Tue, 22 Nov 2022 11:58 AM IST
NASA’s Artemis spacecraft which lifted off on Wednesday last week has successfully reached the moon. Notably, the Orion capsule which was carrying dummy humans has become the first capsule to visit the Moon orbit in the last 50 years. NASA’s Apollo was the last capsule that visited the moon 50 years ago.
The $4.1 billion spacecraft, which had a number of problems, including hydrogen leaks and other issues, has reportedly been on track since liftoff. The Orion spacecraft, which was swept 130 km above the lunar surface, is now starting to enter a larger orbit around the moon. However, a connection issue that persisted for 34 minutes was eventually resolved.
The spacecraft also transmitted some images of the earth from a distance of 370149.12 kilometres. The pictures show a tiny blue dot that seems a little underexposed.
NASA said in a statement that the mission exceeded expectations after the Orion passed 81 miles above the Moon at 5,102 mph.
"This is one of those days that you've been thinking about and dreaming about for a long, long time," NASA flight director Zebulon Scoville said. Adding on to that he said, “As we prepare to send humans back to the Moon in a few years, we just witnessed the Earth set behind the Moon this morning as we travelled around it in the next human-rated vehicle. This alters everything”.

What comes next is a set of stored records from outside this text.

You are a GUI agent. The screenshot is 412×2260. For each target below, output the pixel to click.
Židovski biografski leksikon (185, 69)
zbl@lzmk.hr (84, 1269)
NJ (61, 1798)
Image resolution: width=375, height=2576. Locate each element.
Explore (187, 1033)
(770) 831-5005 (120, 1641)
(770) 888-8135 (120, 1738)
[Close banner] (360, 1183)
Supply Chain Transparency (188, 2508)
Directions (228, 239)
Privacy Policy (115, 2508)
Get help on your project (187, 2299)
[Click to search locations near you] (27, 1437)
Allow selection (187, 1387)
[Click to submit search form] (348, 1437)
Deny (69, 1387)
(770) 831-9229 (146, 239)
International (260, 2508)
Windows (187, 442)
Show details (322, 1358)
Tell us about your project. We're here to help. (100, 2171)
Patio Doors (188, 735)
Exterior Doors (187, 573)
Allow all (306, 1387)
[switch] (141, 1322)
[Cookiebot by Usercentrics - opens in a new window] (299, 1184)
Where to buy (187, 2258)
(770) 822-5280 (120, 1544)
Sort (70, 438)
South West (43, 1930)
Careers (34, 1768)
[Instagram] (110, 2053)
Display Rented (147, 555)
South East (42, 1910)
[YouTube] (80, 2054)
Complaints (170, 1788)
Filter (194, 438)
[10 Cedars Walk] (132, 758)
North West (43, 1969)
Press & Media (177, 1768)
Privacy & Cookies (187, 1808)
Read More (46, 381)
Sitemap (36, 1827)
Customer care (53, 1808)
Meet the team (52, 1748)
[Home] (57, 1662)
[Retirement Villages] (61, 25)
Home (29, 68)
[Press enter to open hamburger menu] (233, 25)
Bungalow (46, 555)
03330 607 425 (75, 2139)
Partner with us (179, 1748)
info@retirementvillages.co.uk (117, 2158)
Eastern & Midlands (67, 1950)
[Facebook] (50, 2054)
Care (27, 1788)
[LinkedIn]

#Artemis I, Flight Day 5. Orion spacecraft takes a selfie while approaching the Moon ahead of the outbound powered flyby - a burn of Orion's main engine on the @ESA service module. During this maneuver Orion came within 81 miles of the lunar surface. pic.twitter.com/93GkJ7Ubry— Orion Spacecraft (@NASA_Orion) November 22, 2022
The launch last week, according to Orion programme manager Howard Hu, was a historic day for human space flight. “It's the first step we're taking toward long-term deep space exploration, not just for the United States but for the entire world,” he told the BBC. “I believe that today is historic not only for NASA but also for everyone who supports human spaceflight and deep space exploration,” he added.